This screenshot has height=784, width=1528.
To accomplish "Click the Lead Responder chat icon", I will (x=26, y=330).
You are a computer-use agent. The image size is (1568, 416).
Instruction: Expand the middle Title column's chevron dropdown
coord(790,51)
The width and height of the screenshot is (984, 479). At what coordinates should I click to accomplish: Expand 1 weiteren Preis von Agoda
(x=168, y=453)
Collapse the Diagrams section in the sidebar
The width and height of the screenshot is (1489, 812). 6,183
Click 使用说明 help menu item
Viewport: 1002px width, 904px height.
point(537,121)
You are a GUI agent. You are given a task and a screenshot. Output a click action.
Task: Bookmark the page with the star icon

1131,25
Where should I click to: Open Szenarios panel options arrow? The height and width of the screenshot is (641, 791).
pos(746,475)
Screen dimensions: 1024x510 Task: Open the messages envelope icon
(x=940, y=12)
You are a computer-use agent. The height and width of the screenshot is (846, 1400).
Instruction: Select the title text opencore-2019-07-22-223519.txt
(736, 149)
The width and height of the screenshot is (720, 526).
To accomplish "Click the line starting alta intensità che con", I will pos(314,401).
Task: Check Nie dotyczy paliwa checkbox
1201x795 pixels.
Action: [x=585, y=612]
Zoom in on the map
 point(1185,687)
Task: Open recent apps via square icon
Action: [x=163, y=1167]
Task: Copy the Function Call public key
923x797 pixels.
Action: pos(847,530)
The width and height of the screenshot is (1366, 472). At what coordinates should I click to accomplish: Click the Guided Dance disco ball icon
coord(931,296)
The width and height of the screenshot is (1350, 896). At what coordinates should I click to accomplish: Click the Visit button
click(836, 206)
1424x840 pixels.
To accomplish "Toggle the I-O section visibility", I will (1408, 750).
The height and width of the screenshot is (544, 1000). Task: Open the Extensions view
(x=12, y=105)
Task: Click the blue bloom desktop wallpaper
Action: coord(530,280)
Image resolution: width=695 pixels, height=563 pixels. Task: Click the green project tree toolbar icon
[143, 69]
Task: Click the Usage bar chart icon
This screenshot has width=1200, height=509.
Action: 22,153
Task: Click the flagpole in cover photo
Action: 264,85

● ● ● ●

__Directions for this task__. Rewrite all the records above, replacing "Instruction" with "Command" and leaving everything else unchanged.

__Result of this task__.
This screenshot has height=784, width=1528.
To accomplish "Click the Lead Responder chat icon", I will (x=26, y=330).
You are a computer-use agent. The image size is (1568, 416).
Command: Expand the middle Title column's chevron dropdown
coord(790,51)
The width and height of the screenshot is (984, 479). At what coordinates should I click to accomplish: Expand 1 weiteren Preis von Agoda
(x=168, y=453)
Collapse the Diagrams section in the sidebar
The width and height of the screenshot is (1489, 812). 6,183
Click 使用说明 help menu item
Viewport: 1002px width, 904px height.
point(537,121)
You are a GUI agent. You are given a task and a screenshot. Output a click action.
Task: Bookmark the page with the star icon

1131,25
Where should I click to: Open Szenarios panel options arrow? The height and width of the screenshot is (641, 791).
pos(746,475)
Screen dimensions: 1024x510 Task: Open the messages envelope icon
(x=940, y=12)
You are a computer-use agent. The height and width of the screenshot is (846, 1400).
Command: Select the title text opencore-2019-07-22-223519.txt
(736, 149)
The width and height of the screenshot is (720, 526).
To accomplish "Click the line starting alta intensità che con", I will pos(314,401).
Task: Check Nie dotyczy paliwa checkbox
1201x795 pixels.
Action: [x=585, y=612]
Zoom in on the map
 point(1185,687)
Task: Open recent apps via square icon
Action: [x=163, y=1167]
Task: Copy the Function Call public key
923x797 pixels.
Action: pos(847,530)
The width and height of the screenshot is (1366, 472). At what coordinates should I click to accomplish: Click the Guided Dance disco ball icon
coord(931,296)
The width and height of the screenshot is (1350, 896). At what coordinates should I click to accomplish: Click the Visit button
click(836, 206)
1424x840 pixels.
To accomplish "Toggle the I-O section visibility", I will (1408, 750).
The height and width of the screenshot is (544, 1000). Task: Open the Extensions view
(x=12, y=105)
Task: Click the blue bloom desktop wallpaper
Action: coord(530,280)
Image resolution: width=695 pixels, height=563 pixels. Task: Click the green project tree toolbar icon
[143, 69]
Task: Click the Usage bar chart icon
This screenshot has width=1200, height=509.
Action: 22,153
Task: Click the flagpole in cover photo
Action: 264,85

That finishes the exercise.